Is US Airways due for a major route restructuring? Southwest flies to only 63 cities in 32 states and boarded 9.7 million passengers in the month of July. US Airways and US Airways Express flies to (my count) 177 cities and boarded less than Northwest's 4.9 million passengers.

I said this in a previous post that I have always wondered, in close market pairings like Ithaca, Elmira, and Binghamton NY, or Huntington, Charleston, Lewisburg, Beckley, and Bluefield WV, or even Lynchburg and Roanoke VA, why US Airways doesn't reduce it's presence and serve that/those regions though one airport like Binghamton NY, Charleston WV, and Roanoke VA. Does US Airways really need to be flying from 14 airports in Pennsylvania, or 8 airports in West Virginia, or 9 airports in Virginia??? While I am a firm believer in the US Airways Express system is it absolutely necessary that US Airways Express provide scheduled (connection) airline service into what appears to be ever small city that has an airport? Does US Airways need to elimiate airline service into 30 to as many as 50 existing cities?

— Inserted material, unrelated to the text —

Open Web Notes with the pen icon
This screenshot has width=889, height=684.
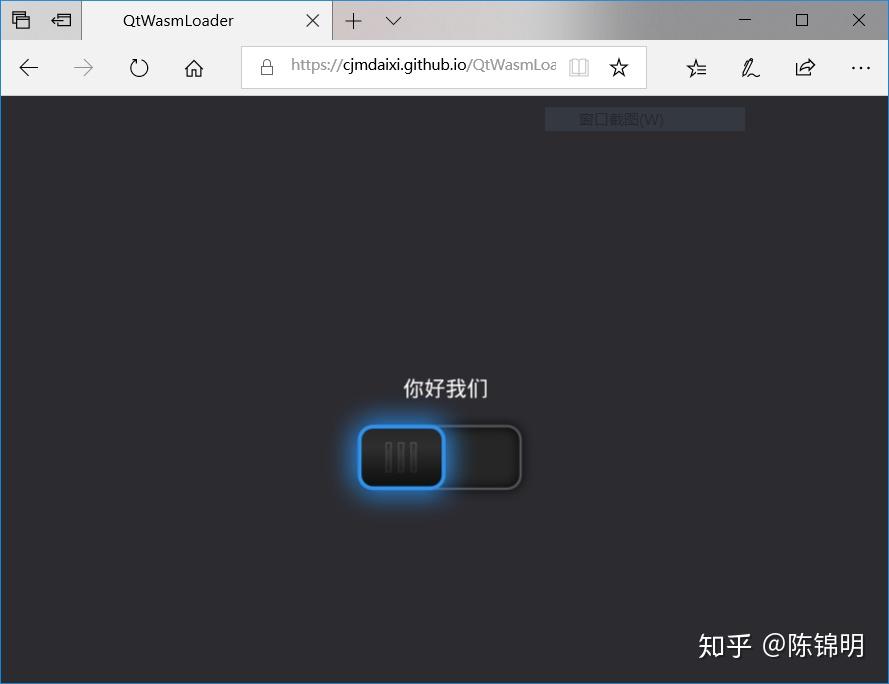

To conclude this thought, is it absolutely necessary that US Airways has 9 regional airlines flying under the US Airways Express flag. Shouldn't PSA and Piedmont make up the entire US Airways Express network?
 
The question of 9 Regionals flying the USAirways flag was addressed by Mr. Parker at one of the early employee Q&A sessions.

Basically, USAirways is stuck with Mesa and beholden to Air Wisconsin for some time to come. I believe he mentioned the contract with Mesa was good until 2011 or so.

They tried to keep the E170's in house, because they could have been flown cheaper on Mainline than at Republic, but the sale of the 170's was not on Parker's watch and the transaction was done.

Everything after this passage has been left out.